BORN IN THE LAST YEARS OF THE 1970S, MY CHRISTMAS MEMORIES begin with the vintage cool of Sinatra and Bing Crosby on vinyl, Crown Royal in the grown-ups’ glasses, and lots of scratch-baked treats. With just a few years’ time, the memories evolve into a 1980s rainbow explosion of plastic toys and prepackaged Christmas sweets, as the number of family members, namely children (my first cousins), began to increase.
But it’s the earliest Christmases that cemented my opinions of what the holidays ought to be, and what I go back to in my mental files each December. In that living room in my grandparents’ 1950s ranch house in Rolling Meadows, Illinois, the lights are low, some walls dark wood-paneled, others covered in chaotic, vermilion paisley wallpaper. The Christmas tree bowed under the weight of multicolored lights, ornaments crafted by little hands from salt dough and pipe cleaners, and those silvery shreds of tinsel no one seems to use anymore. (Was it found to be cancerous, much like everything else? Or did people just get tired of the beaters of their vacuums getting suffocated between December and January?)
Additional decor included a glossy green, hand-painted ceramic tree, lit up from within and covered in confetti-like colored lights, a DIY project that was all the rage in the ’70s (I recently rescued one from a flea market to put this memory back in my own house). A bright red velvet bow was stuck on each of six framed 8 × 10 school photos that hung on the wall adjacent to the tree, one for my mother, frozen permanently as a high school senior, and the rest for her older brother and four younger siblings. In the kitchen, there was the terry cloth hand towel with a crocheted handle, my favorite bit of Christmas kitsch emblazoned with “Merry Merry” on one side and “Happy Happy” on the other. One could enjoy its festivity and usefulness well into January by simply reversing the way it hung from the sink cabinet.
The Christmas treats I remember the most, of course, are the cookies. Archway Cherry Nougats (RIP) were the thing I whined for the most at the store. But there were plenty of scratch goodies, too—shiny gold Hostess fruitcake tins, the fruitcake long since eaten, filled with Christmas cookies. Toll House chocolate chip cookies no larger than two or three bites, and crisp, minty meringues tinted pale green and studded with tiny bits of chocolate, which we called “forgotten cookies.” The star of the show for me, though, were my Gramma’s sugar cookies, sandy, crunchy, deep with buttery flavor, and always scattered with coarse rainbow sanding sugar, which may not have been textbook Christmassy in its colors, but it was perfect to me. It was in a corner of the front room, crouched low with greedy handfuls of cookies, that I listened to the strains of Andy Williams coming from the hi-fi, wondering what gifts I might score.

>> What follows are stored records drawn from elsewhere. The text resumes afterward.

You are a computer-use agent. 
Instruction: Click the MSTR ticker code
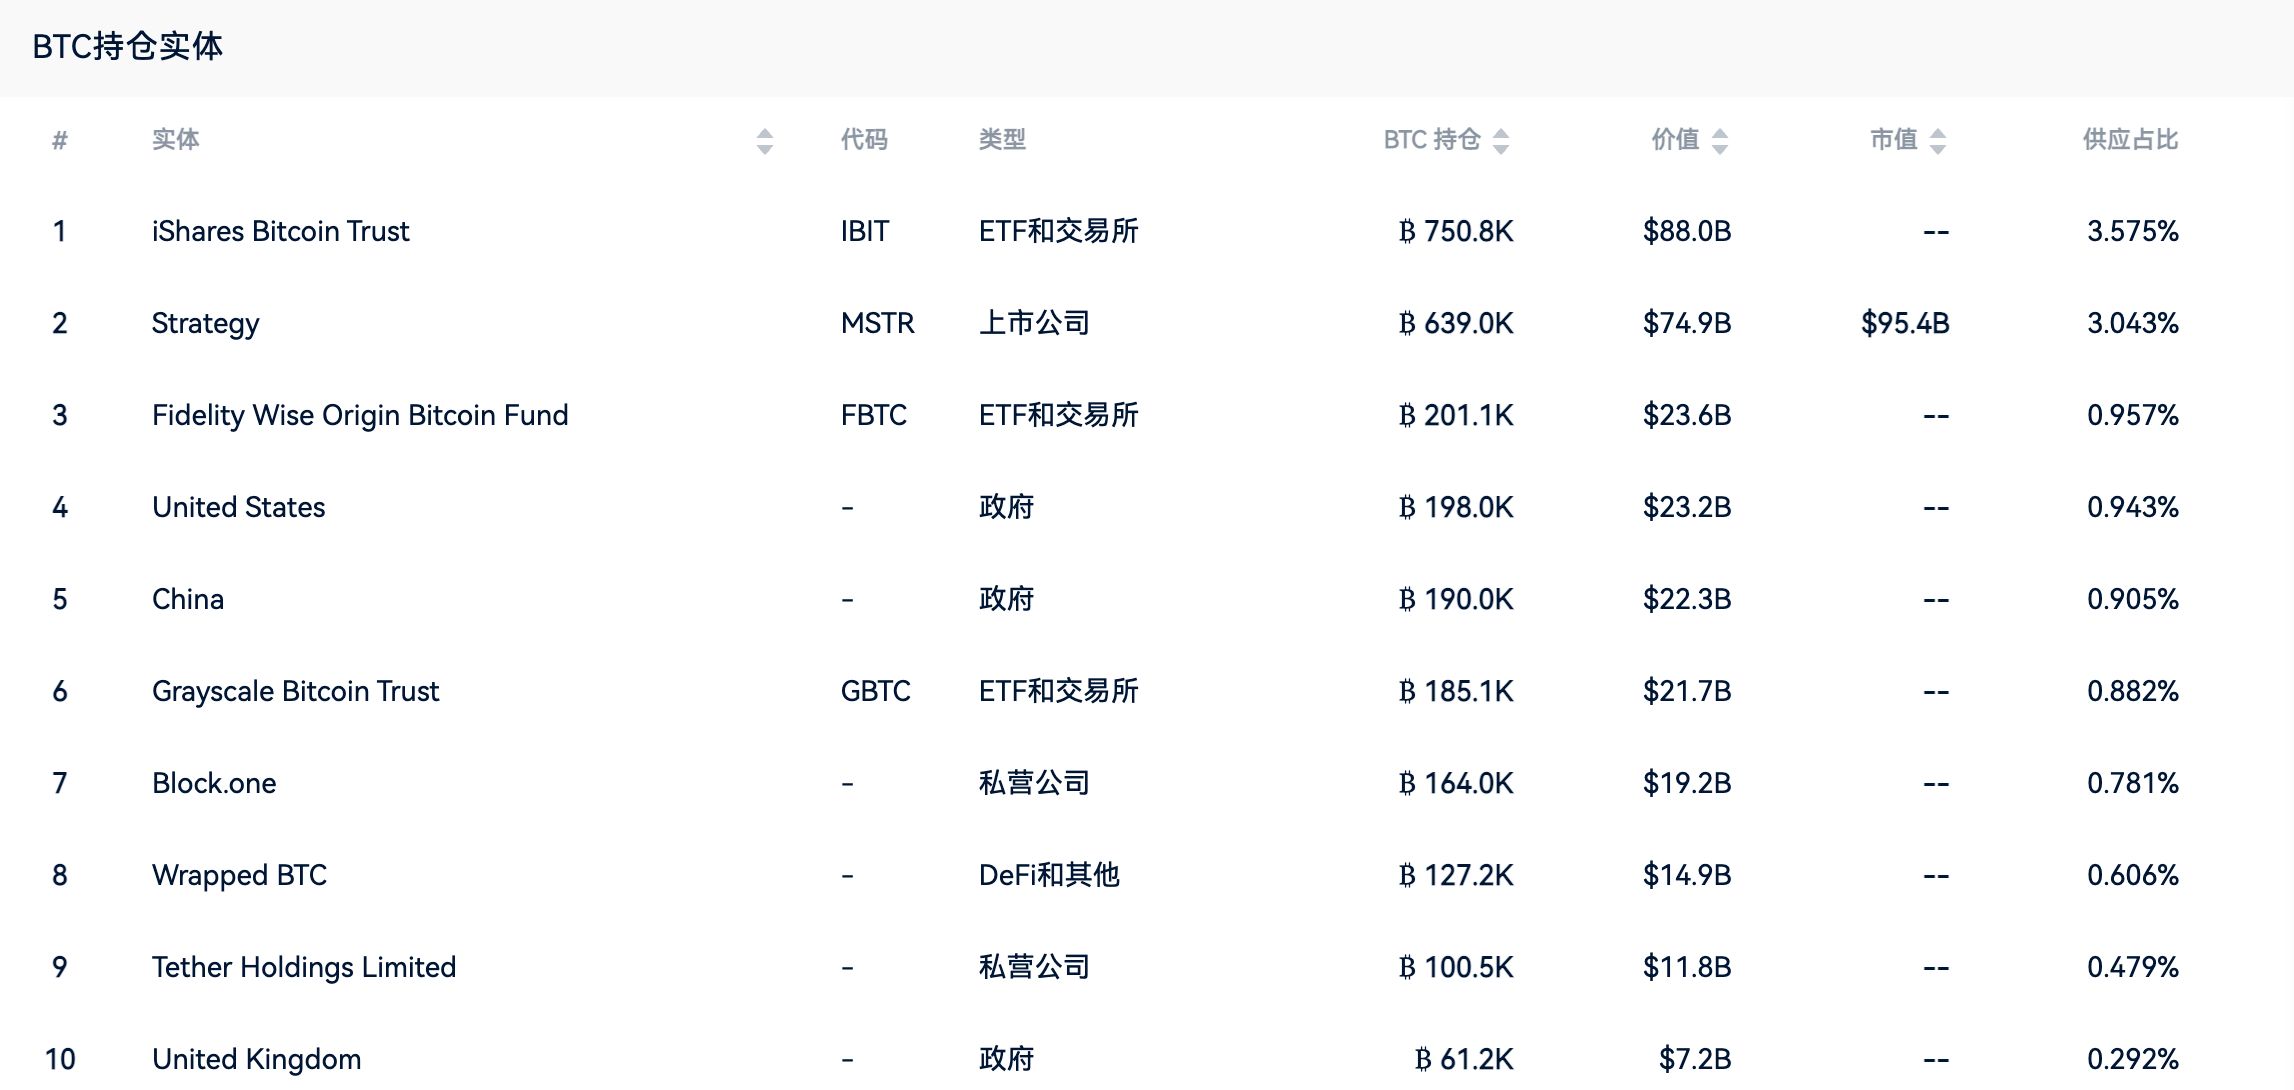pos(877,323)
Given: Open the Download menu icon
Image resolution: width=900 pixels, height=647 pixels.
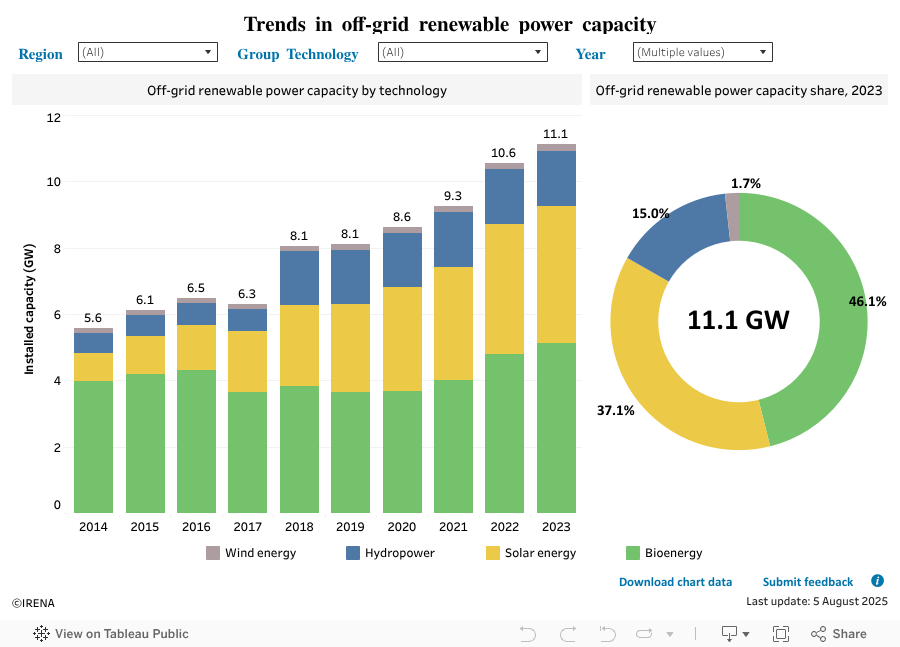Looking at the screenshot, I should [735, 634].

Thinking back to those years, it seems the outside air was colder, and the insides warmer. Christmas break was guaranteed to be snowy, and our little bodies would be alternately damp with snow and damp with sweat, our feet stuffed into plastic sandwich bags inside our boots as waterproof insurance, wool itching on our wrists and foreheads as we pulled our sleds up to the top of the hill once more. It was a simpler, greedier, more delicious time.